1st Hour (07:25 - 08:25):

Students were a little shocked by the room. It's set up really differently from how it was when they left. Students were assigned a new random number drawn from a deck of shuffled cards before entering the room which told them which group to sit in. A few students ignored this and immediately sat with their friends. Overall, they seemed okay with the random seating (we've done that before in class prior to The Big Change).


Once class started, we tackled the elephant in the room right away: there's obviously some changes, and we discussed what they could look forward to (new groups picked at random each day, and more whiteboard work in groups on vertical whiteboards).
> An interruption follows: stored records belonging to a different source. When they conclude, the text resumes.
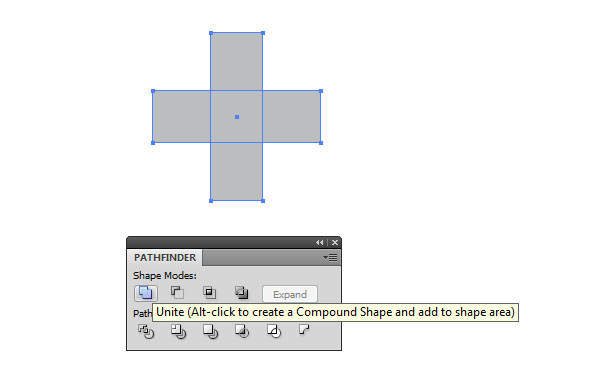Select the PATHFINDER panel tab
This screenshot has width=600, height=387.
coord(165,258)
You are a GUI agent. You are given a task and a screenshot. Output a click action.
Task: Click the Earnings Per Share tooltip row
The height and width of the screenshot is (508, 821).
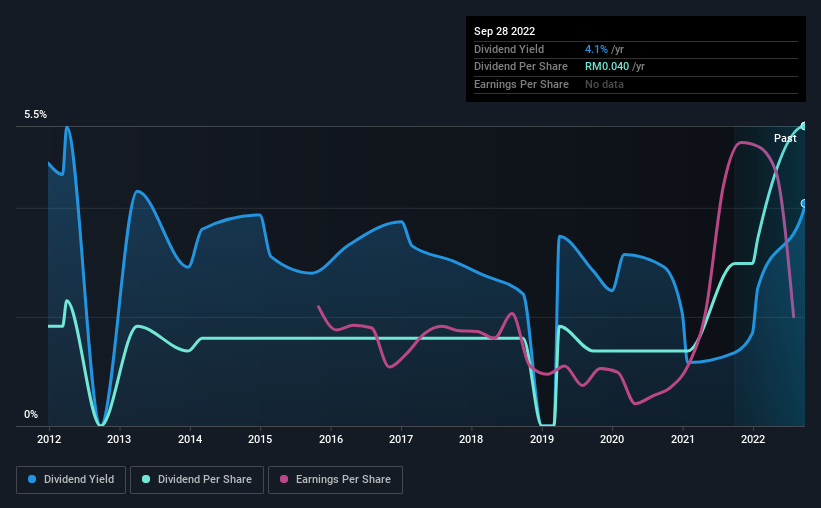point(636,84)
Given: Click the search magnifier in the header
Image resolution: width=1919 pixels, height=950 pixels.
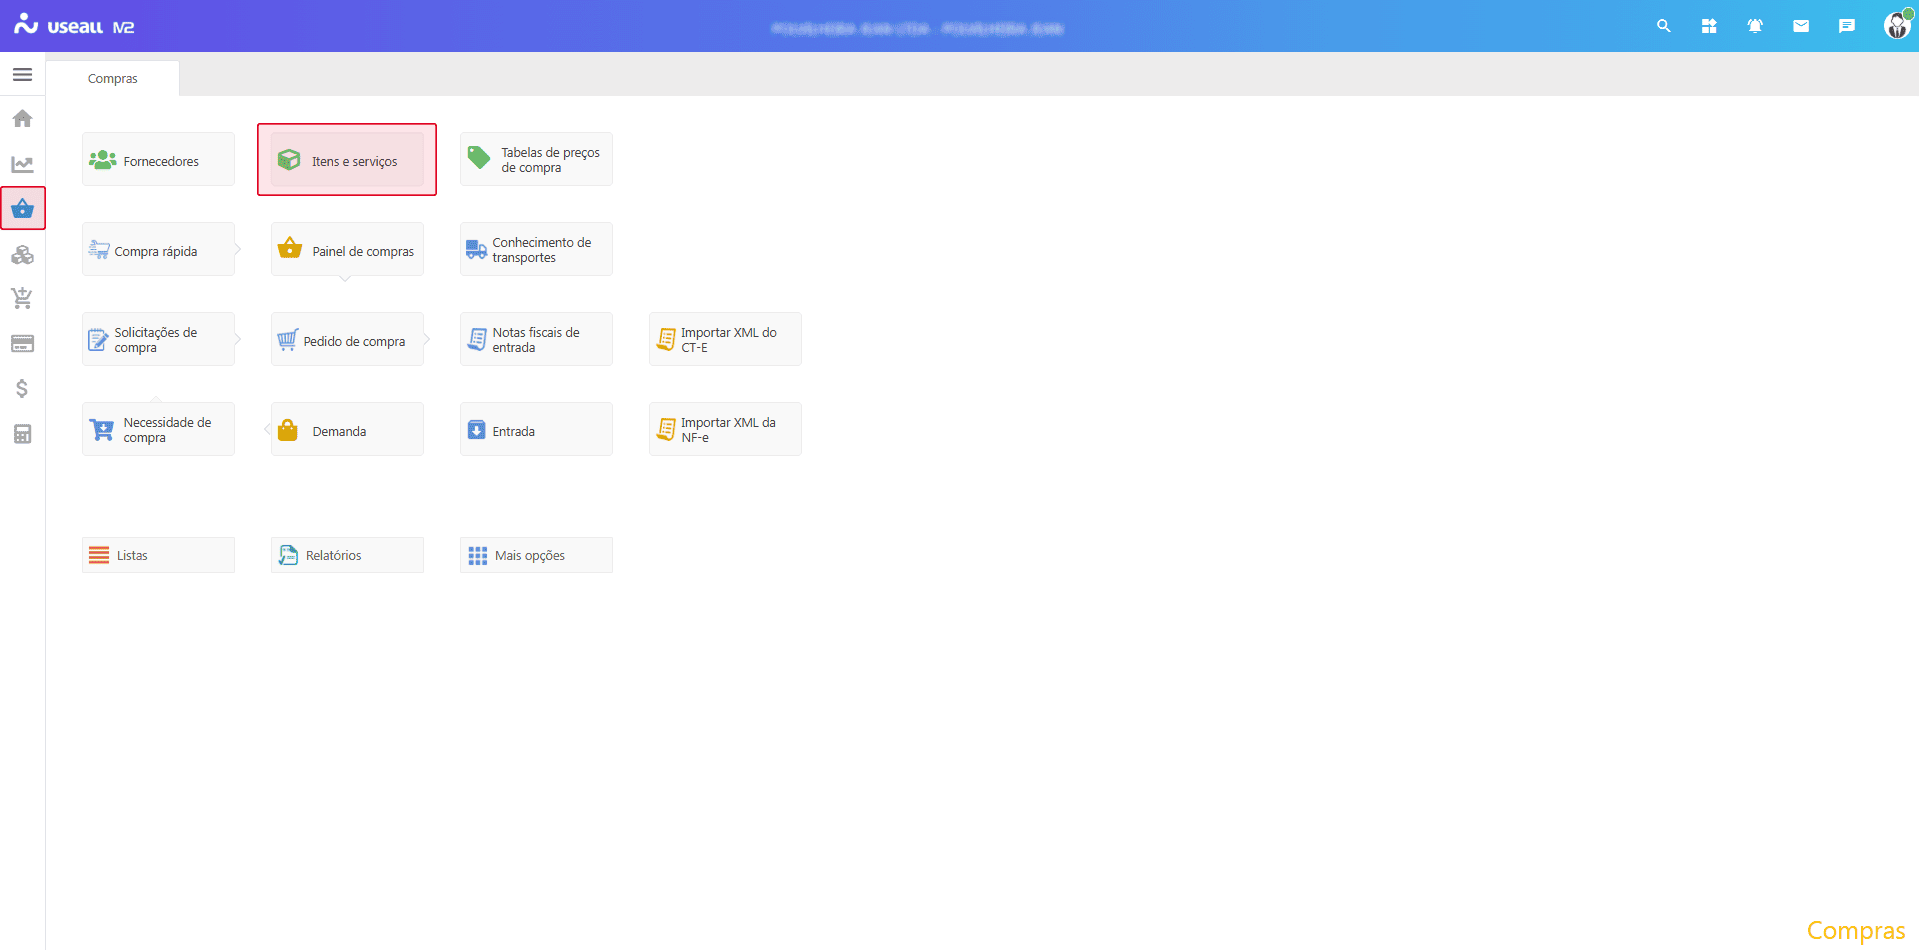Looking at the screenshot, I should click(x=1663, y=26).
Students were then told to put their backpacks in their chair (to ensure people didn't trip, as well as a cleverly disguised way of ensuring it would be harder for them to go sit down, or so I thought...) and go stand in their groups next to their whiteboards, and then once there were instructed to send one person to get their group one marker and one whiteboard eraser.
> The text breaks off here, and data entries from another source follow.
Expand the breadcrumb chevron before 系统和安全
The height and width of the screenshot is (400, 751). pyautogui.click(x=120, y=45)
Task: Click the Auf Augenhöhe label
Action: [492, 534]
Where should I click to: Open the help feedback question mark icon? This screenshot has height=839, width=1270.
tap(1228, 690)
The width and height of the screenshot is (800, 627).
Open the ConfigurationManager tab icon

For this class, I had not yet worked out some of the things that I later would. I did not give directions in a huddle with students standing, nor did I let them ruminate on the first scenario of the activity given verbally before giving them the problem visually either; these are things I had fully adopted by the time that I did the activity with 4th hour.
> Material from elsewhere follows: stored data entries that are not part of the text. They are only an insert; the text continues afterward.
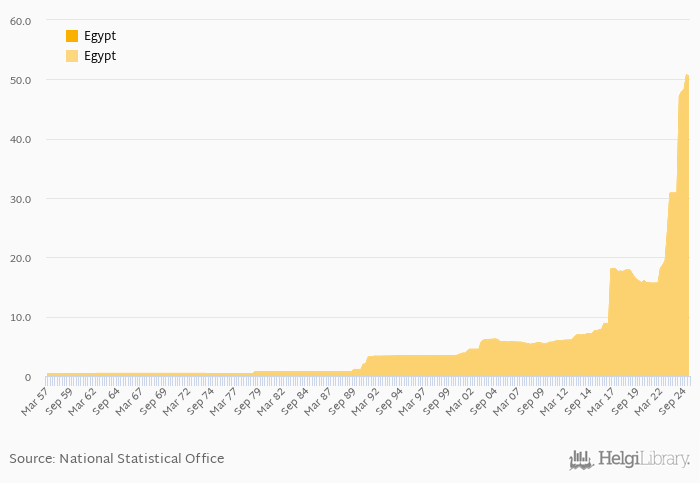Click the highest peak of the area chart
The width and height of the screenshot is (700, 483).
click(x=687, y=76)
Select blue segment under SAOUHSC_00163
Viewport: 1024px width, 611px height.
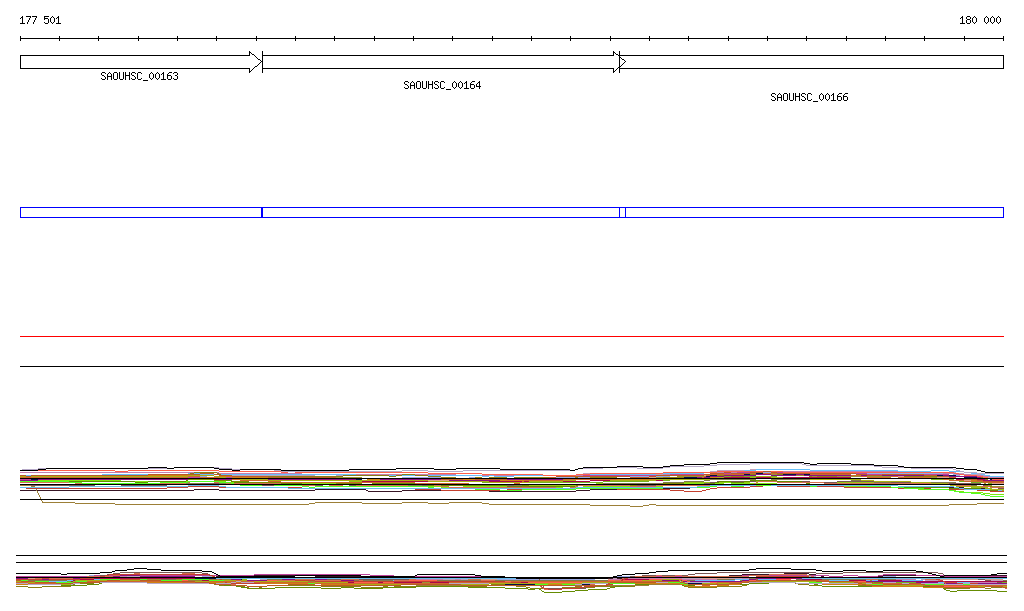click(x=140, y=212)
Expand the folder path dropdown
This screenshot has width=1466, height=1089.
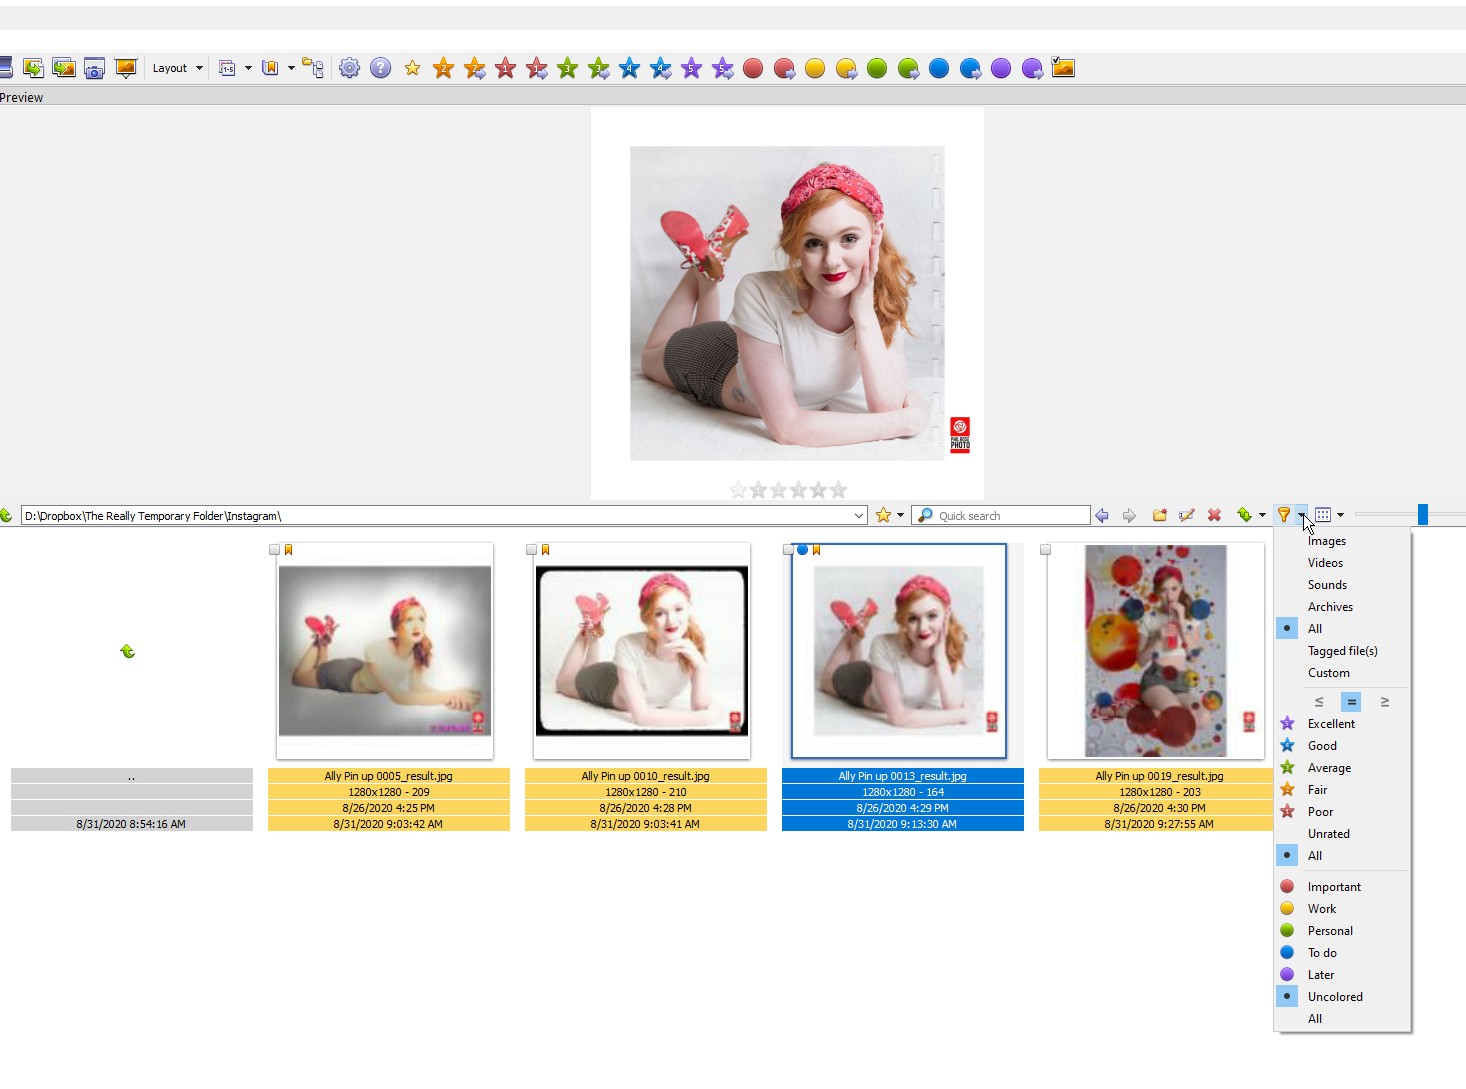858,516
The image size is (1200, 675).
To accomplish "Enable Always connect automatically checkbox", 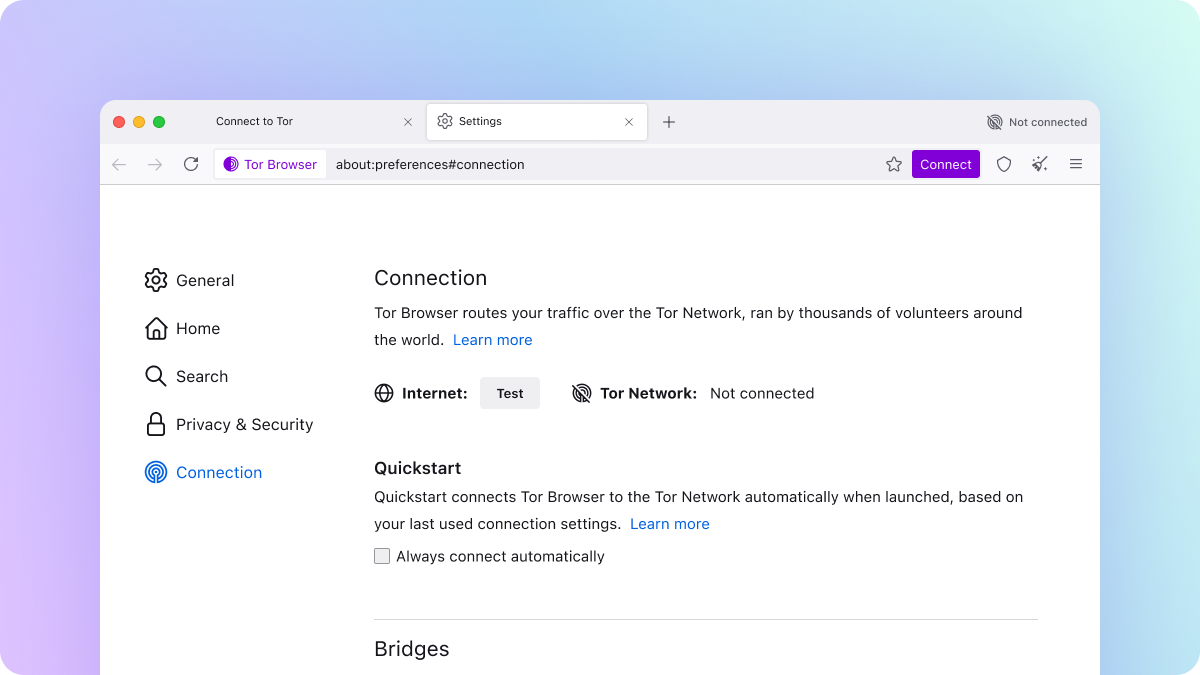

Students were then verbally told the task. Many students wrote things down on their boards. I don't remember if I prompted them for this prior to reading the scenario or not. Students then set to work, while I immediately passed out the paper version of the scenario that I had read to them.


Students zipped through the first scenario. Many students (something I noticed all morning really) did not want to write anything on the board. The ones that did, tended to verbally write out their answer versus drawing a pictorial representation, as most teachers in my previous experience of the activity (myself included) had done.


Students


Phones were a MAJOR issue today. I think I had about 15 different kids with phones out at some point or other in class. I had the usual offenders, who always have phones out and do nothing in class, but I had some other students as well. I'm not sure if, as they moved to the more challenging tasks, it was like a defense mechanism? Like, the problem was "too hard," so they immediately shut down and moved to something that involved much less brain power? Perhaps they used "too much" brain power, meaning way more than they're used to using.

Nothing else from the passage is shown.